We are still going to see three ads per hour across the day on all television stations between 6am to 8.30pm. Would we be happy to see other hugely addictive adult products like cigarettes advertised three times an hour? No, we wouldn’t - so it beggars belief that this is what the government has come up with.
There is absolutely no mention of any ban on inducements anywhere in the announcements from this government. The harms caused by inducements such as bonus bets and deposit matches were clearly laid out in the Murphy report, and are not addressed at all in the government’s announcement.

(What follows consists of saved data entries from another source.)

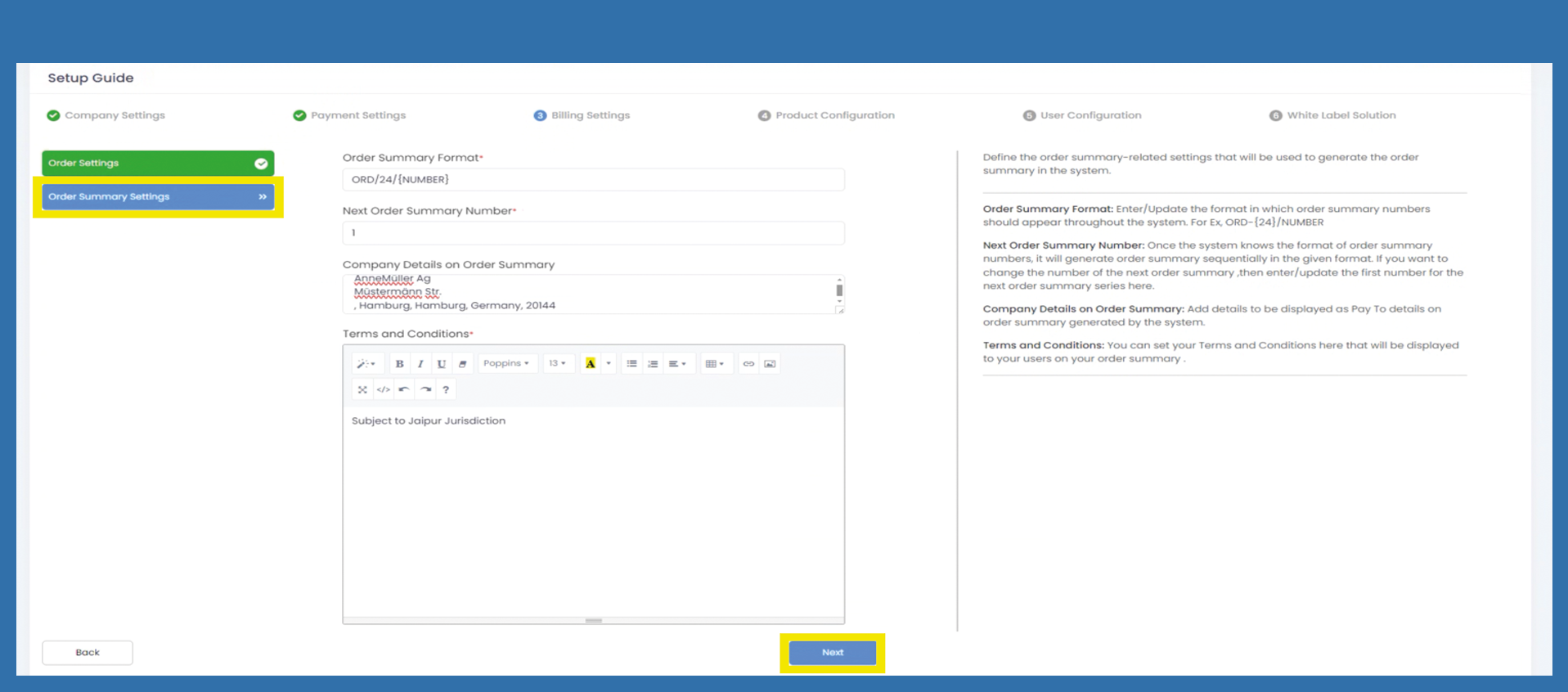Insert a link with the chain icon
This screenshot has width=1568, height=692.
[x=748, y=364]
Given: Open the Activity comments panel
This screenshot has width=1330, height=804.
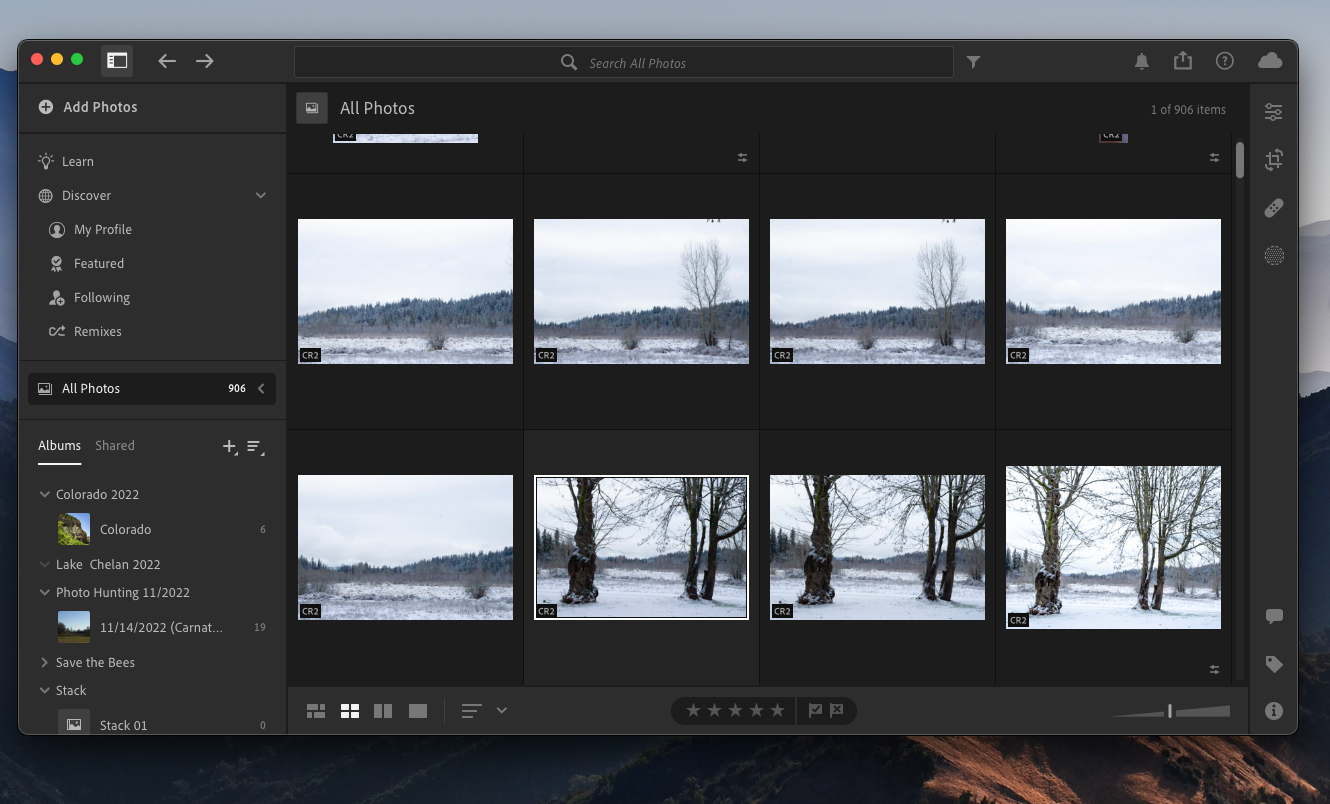Looking at the screenshot, I should click(1273, 616).

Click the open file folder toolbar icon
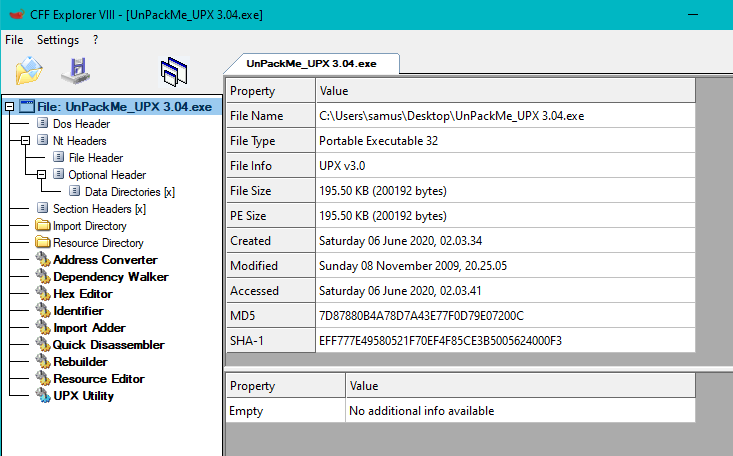pos(29,70)
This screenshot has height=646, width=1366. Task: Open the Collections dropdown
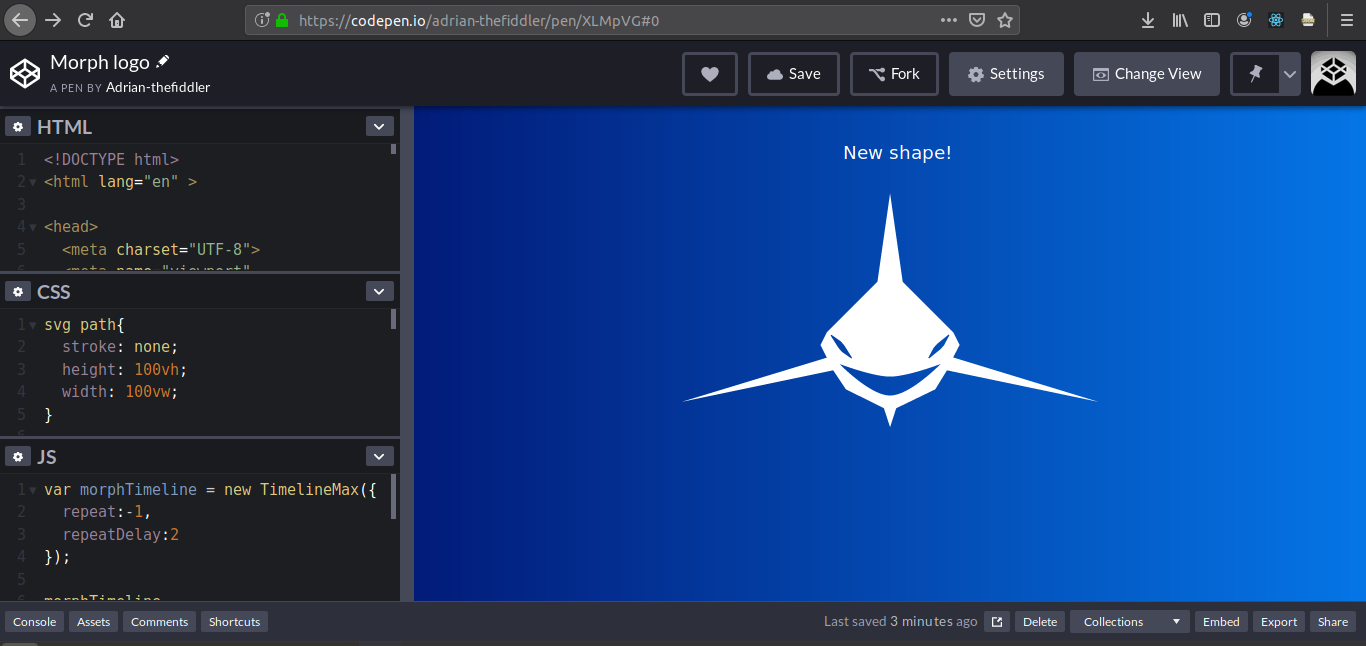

Nor will we be getting a national regulator. In the UK, who don’t lose close to what we do to gambling, they have a whole department of full-time staff overseeing and regulating their gambling industry. Here in Australia, as so clearly explained by Steve Cannane in his piece for ABC’s Four Corners last year, we have a a few part-time state government employees in a back office in the Northern Territory tasked with overseeing a multi-billion-dollar industry - our federal government has decided that is fine.
Over the next few months, the government will spruik these reforms as “generational” and “the biggest in our history”. This is true - but is only true because no one has ever done anything before. The bar is on the ground.
These reforms are nowhere close to what we need. Anything short of a full gambling advertising ban, a ban on inducements and a national regulator, is going to be a failure to all Australians.
Even after their attempts to crush my hopes and spirits with these announcements, I still have some hope that we will get there. I still hope that we can honour Peta Murphy’s legacy and implement the inquiry’s recommendations fully. I still hope that Anthony Albanese will actually meet with the people harmed by this industry who spoke at the inquiry.
I still hope that down the road, I don’t have to sit through a footy game with my son and explain to him why we are still seeing ads from a company that almost took his dad away from him.